> _Set problem_:
Please rewrite everything from the line containing "You are a computer-use" down to the end of the items as a numbered list, skipping blank lines. Leave the pictures out of your answer.

(Dataset rows)
- - - - -

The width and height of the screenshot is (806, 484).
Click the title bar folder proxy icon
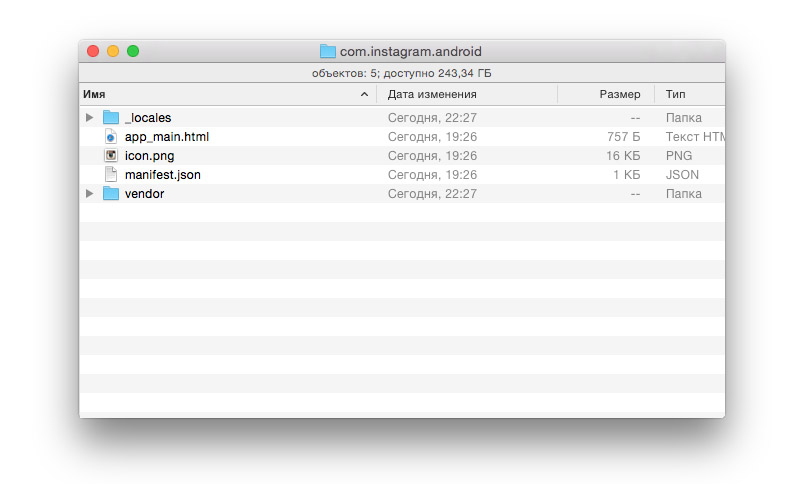[327, 51]
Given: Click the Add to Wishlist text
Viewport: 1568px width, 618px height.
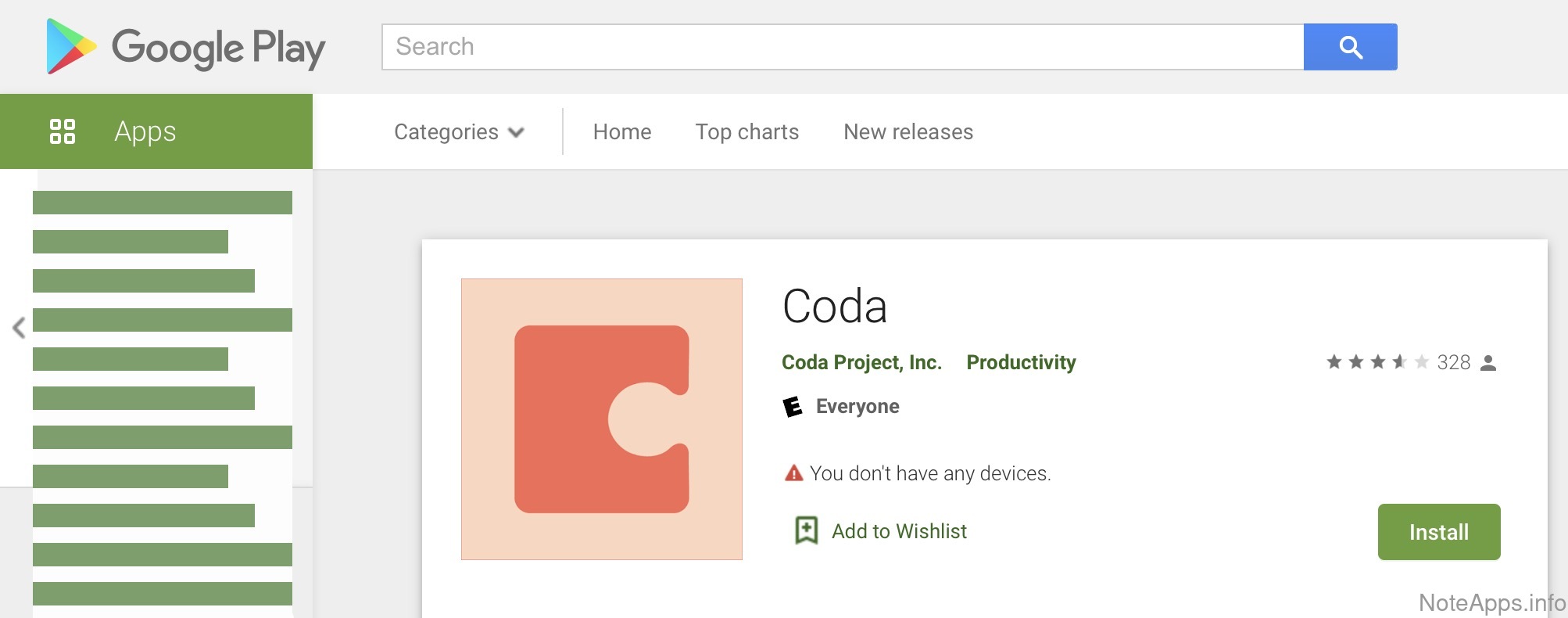Looking at the screenshot, I should pos(899,531).
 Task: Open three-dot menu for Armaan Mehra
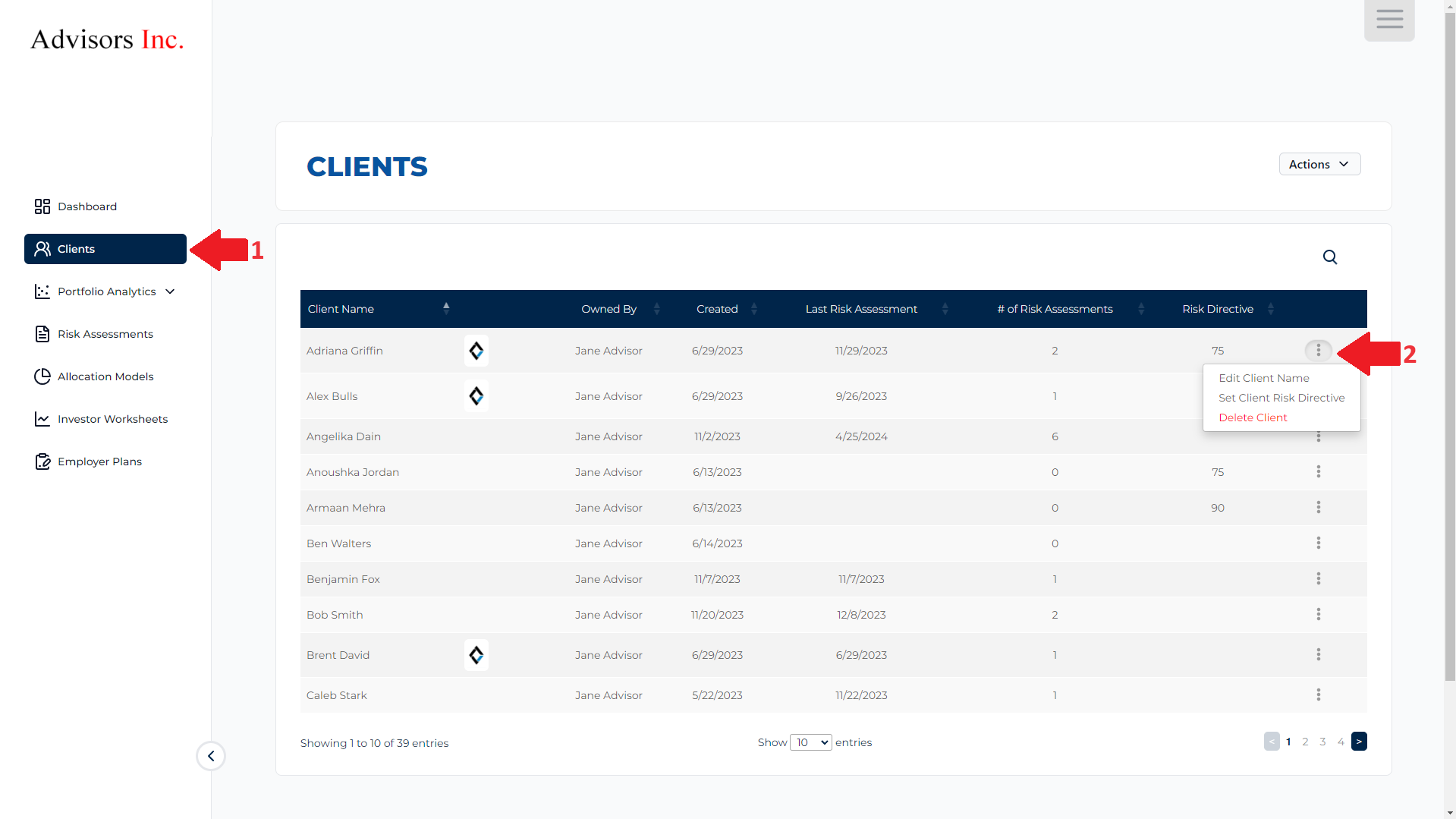point(1318,507)
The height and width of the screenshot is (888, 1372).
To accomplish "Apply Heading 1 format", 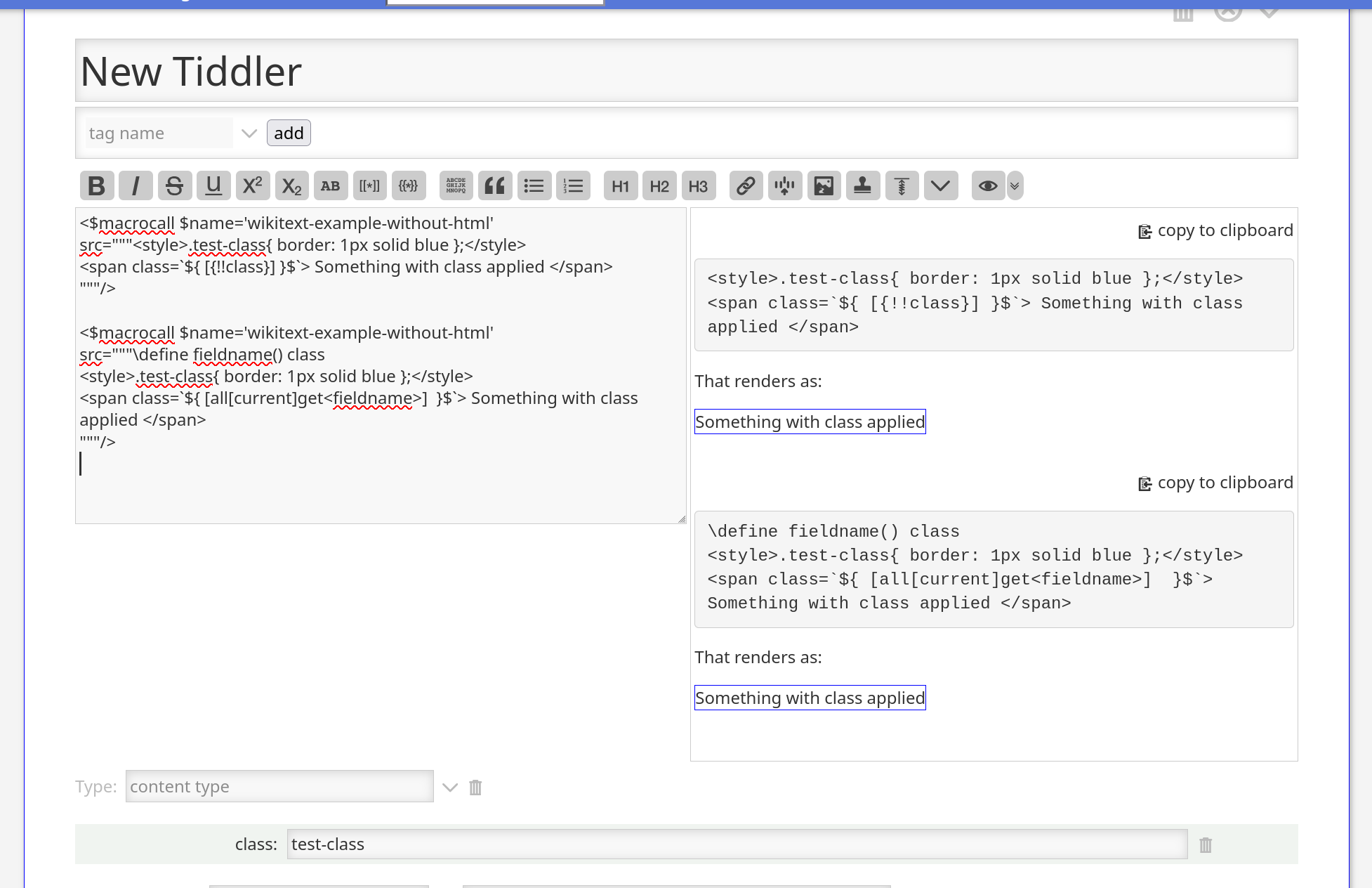I will (620, 186).

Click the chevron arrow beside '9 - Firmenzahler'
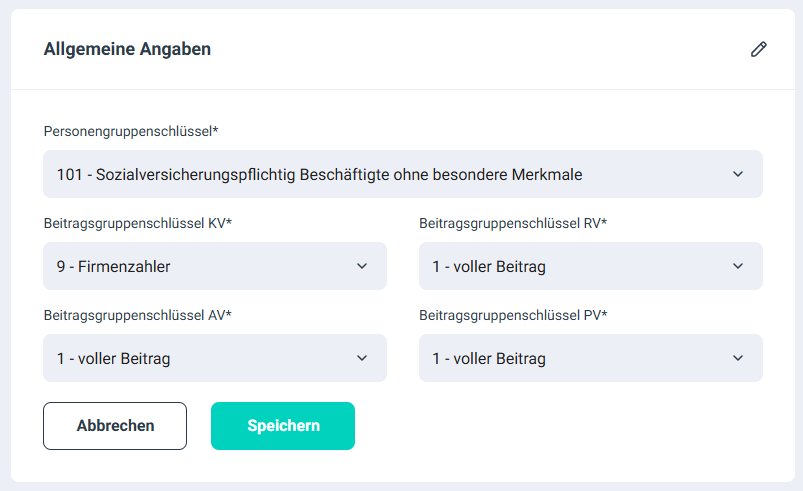tap(362, 266)
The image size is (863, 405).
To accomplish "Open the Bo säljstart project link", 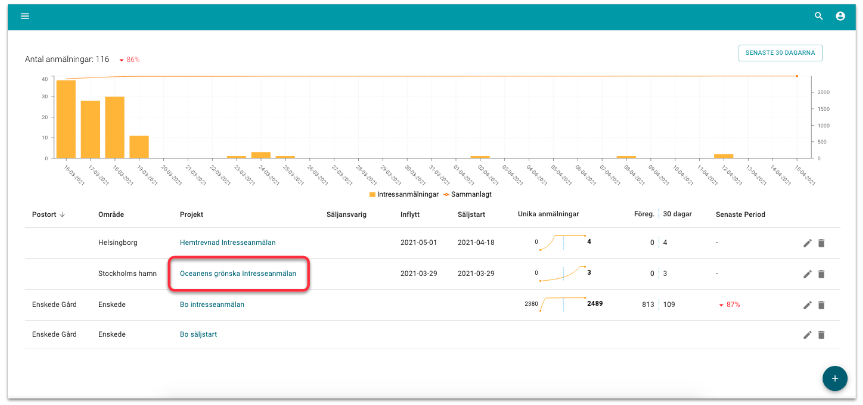I will (198, 334).
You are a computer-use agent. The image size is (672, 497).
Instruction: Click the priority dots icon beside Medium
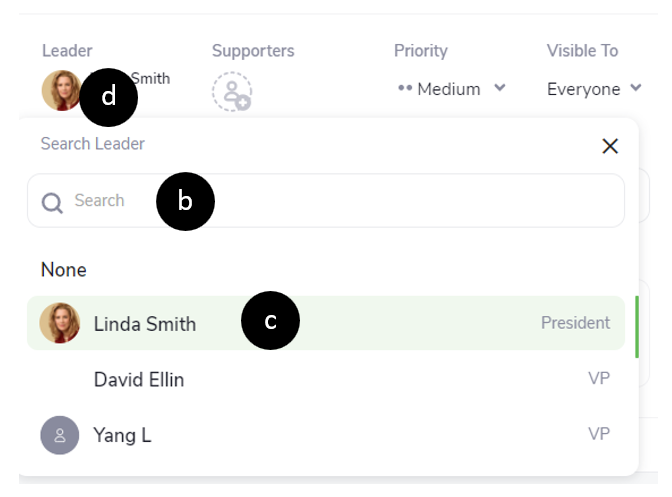pos(405,88)
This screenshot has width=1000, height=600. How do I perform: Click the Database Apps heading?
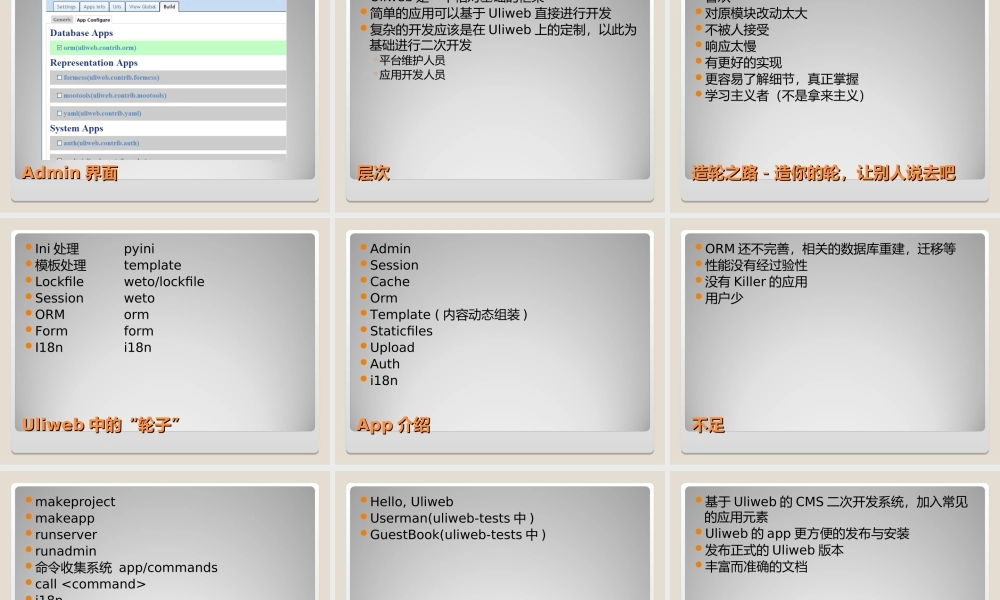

- - - - -

> _Completed exercise_:
1. You are a computer-use agent. The image size is (672, 497).
2. Instruction: Click the priority dots icon beside Medium
3. pos(405,88)
4. This screenshot has width=1000, height=600. How do I perform: Click the Database Apps heading?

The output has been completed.